No, Trump’s Immigrant Grandfather Wasn’t A ‘Climate Change Refugee’

http://dailycaller.com/2017/11/21/no-trumps-immigrant-grandfather-wasnt-a-climate-change-refugee/

The media wants to shame Trump on global warming

Setting aside the debate over whether bad weather in individual years constitutes “climate change,” Glaser’s study itself provides little evidence that climate change forced Trump’s grandfather out of Germany.

Trump’s grandfather hailed from what’s now the German state of Rhineland-Palatinate in the southwestern area of the country. Glaser’s study looks at the neighboring state of Baden-Württemberg.

Even so, Palatinate was a very poor area of Germany at the time, and that alone would have been plenty of incentive to leave. Frederick Trump eventually did leave in 1885 for New York City where, upon arriving, he moved in with his older sister who’d already been living there.

It’s not known exactly why Frederick left Germany. One German historian recently toldCNN Frederick was forced to leave for avoiding military service. According to Glaser, Frederick left Germany in the last great migration wave in the 19th century.

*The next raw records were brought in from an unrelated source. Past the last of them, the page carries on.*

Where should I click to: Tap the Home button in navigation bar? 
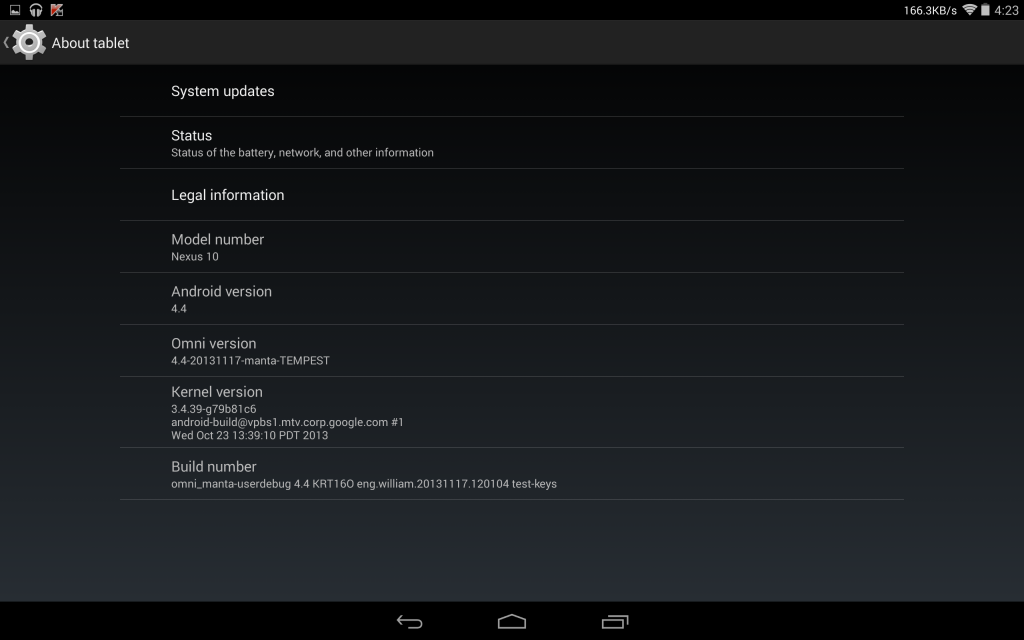click(512, 622)
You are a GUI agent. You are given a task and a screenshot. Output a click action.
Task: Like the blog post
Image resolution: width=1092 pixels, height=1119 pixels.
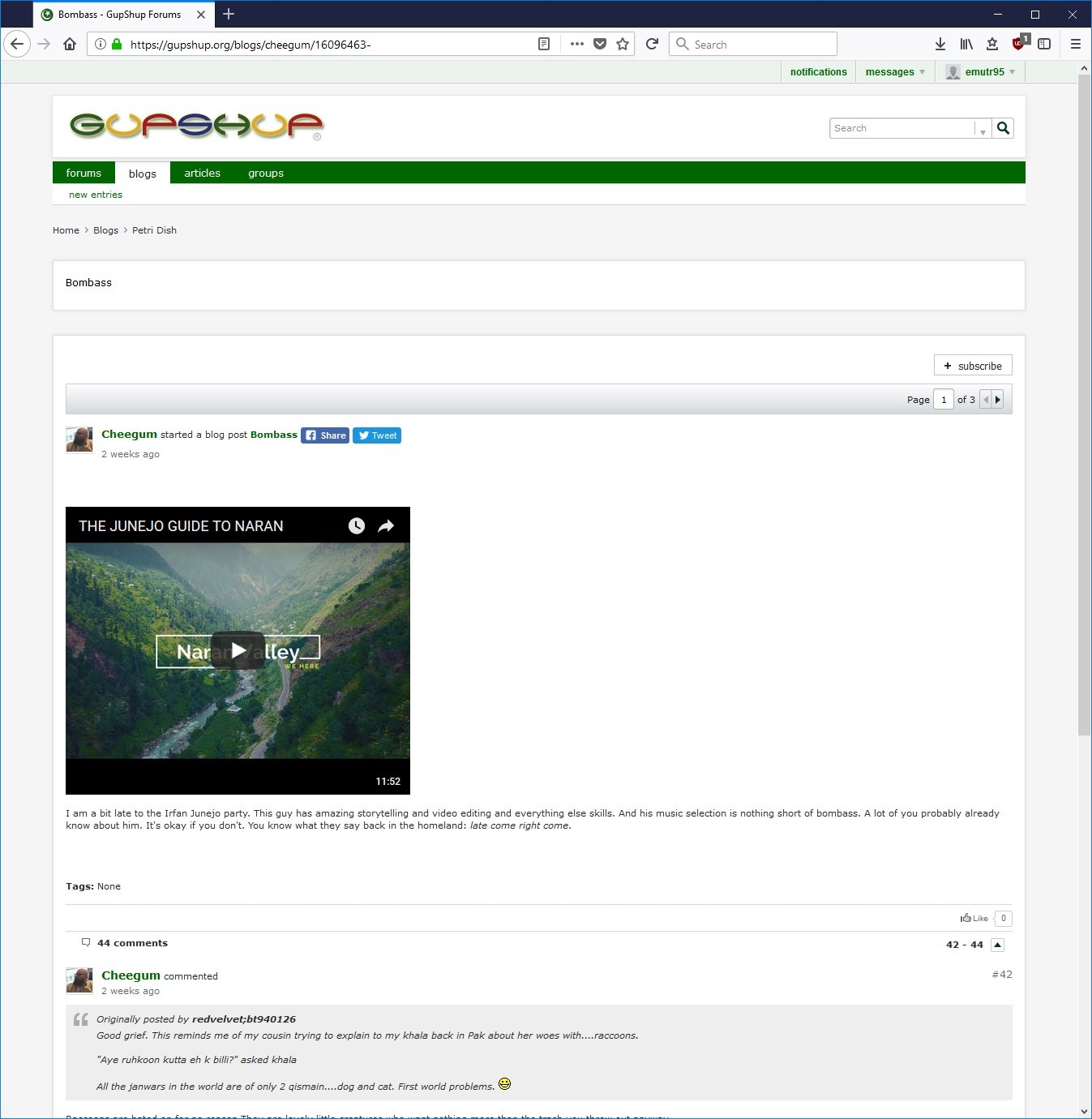(974, 919)
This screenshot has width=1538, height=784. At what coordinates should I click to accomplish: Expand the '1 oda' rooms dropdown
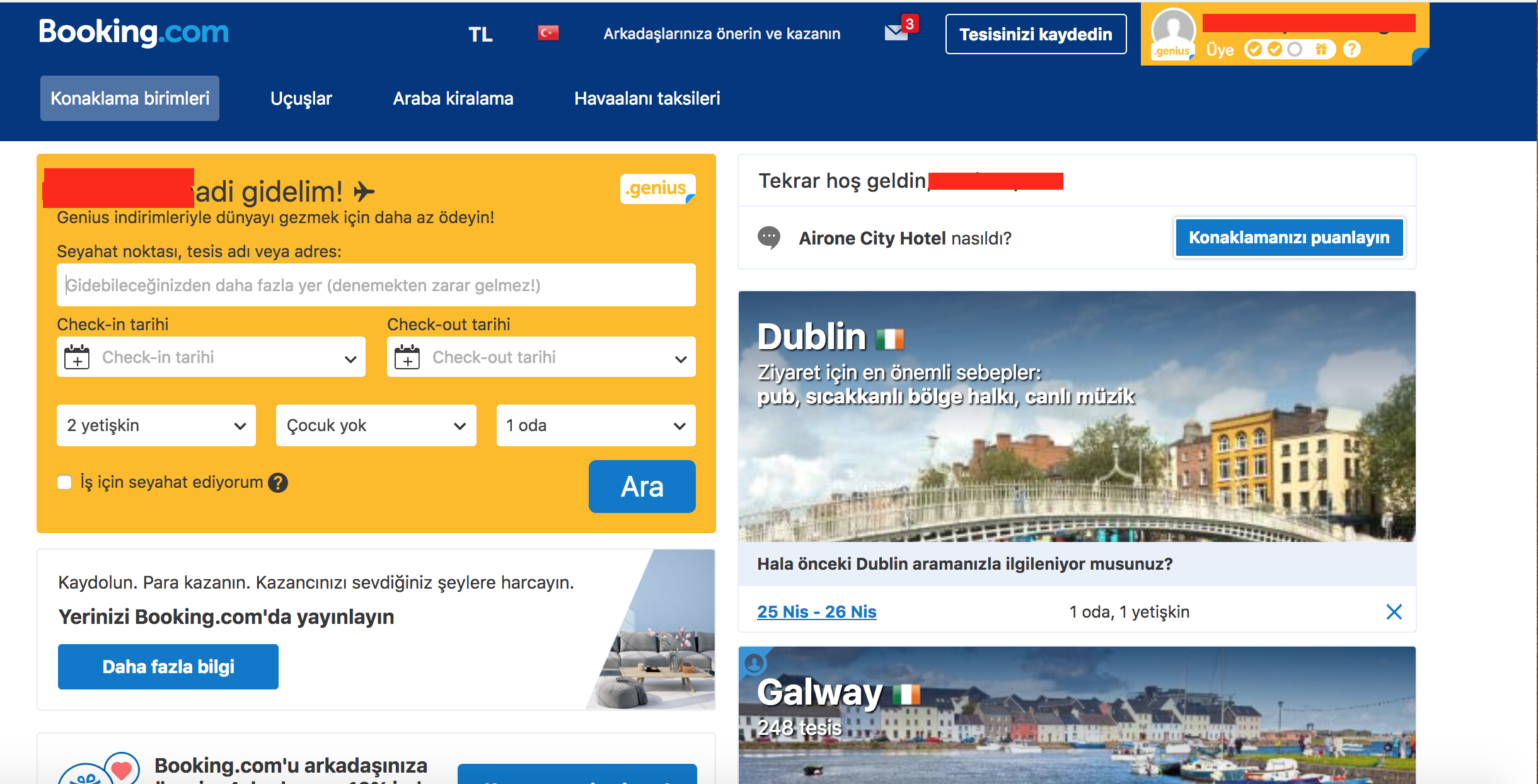pyautogui.click(x=596, y=425)
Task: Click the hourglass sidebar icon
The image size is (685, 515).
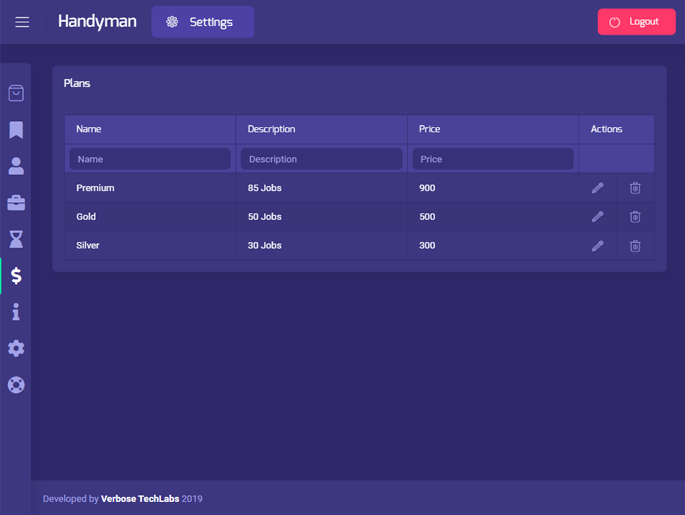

Outlets like Motherboard want readers to think climate change was a likely reason, but Glaser’s study suggests the climate had little to do with late 19th century immigration.

Glaser and his colleagues found the “last peak year of 1881/82 was more dominated by socio-political factors, especially the importance of family networks,” adding “weather conditions were not outstanding … and led to a slightly above average harvest.” Graphics in Glaer’s study showed the 1881 “peak” extended into 1886.

There were still some tragic flooding and bad weather in that time, but Glaser wrote “the year 1885 brought a rich harvest of potatoes and, at the regional level, strongly differing crop yields.”

“Looking for a major reason for this emigration wave, current research stemming from a more societal point of view concludes that the ‘attraction of the New World’ as a whole and the ‘reunification’ of successfully emigrated family members were the main drivers,” Glaser wrote.